By Andy Harris
A non-disclosure agreement (NDA), also known as a confidentiality agreement (CA) or confidential disclosure agreement (CDA), is a contract used to specify what is confidential information for the purpose of negotiations between two parties, and for what purpose such confidential information may be used. There are many forms of NDA available online, and although some seem relatively straightforward it is worth noting the points below to avoid potential pitfalls.
NDAs are commonly used by parties when they consider entering into a further business relationship, where one party needs access to the other’s confidential information to evaluate a business proposition. NDAs can be unilateral, where only one party receives confidential information and accepts the obligation of confidentiality, or mutual, where both parties are disclosing confidential information.
Some key points to bear in mind are:
1. Be clear what information is to be considered confidential. I have seen examples where all information passing between parties will fall within the definition of confidential information, which is unlikely to be what parties intended. Equally, some NDAs contain too narrow a definition, with the result that genuinely confidential information disclosed between the parties may not be caught.

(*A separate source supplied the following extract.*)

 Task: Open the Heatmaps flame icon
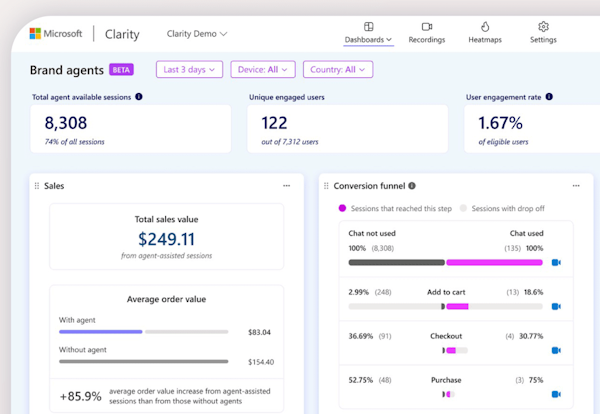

Another issue arises when NDAs state that confidential must be labelled as confidential. That is fine as long as you remember to label it! A safer approach would be to include wording which makes clear that any information not labelled as confidential should still be treated as confidential if it is clear from the circumstances that it should be.
2. Be clear what the purpose of the NDA is. This is normally described at the ‘Permitted Purpose’ being the precise purpose for which the confidential information is being disclosed. This can be limited to a single defined meeting, or be much broader in scope, covering any commercial discussions between parties. If you are disclosing your confidential information you want to ensure the purpose is as clear and as limited as possible. You don’t want to give another party greater rights to use your confidential information than they actually need.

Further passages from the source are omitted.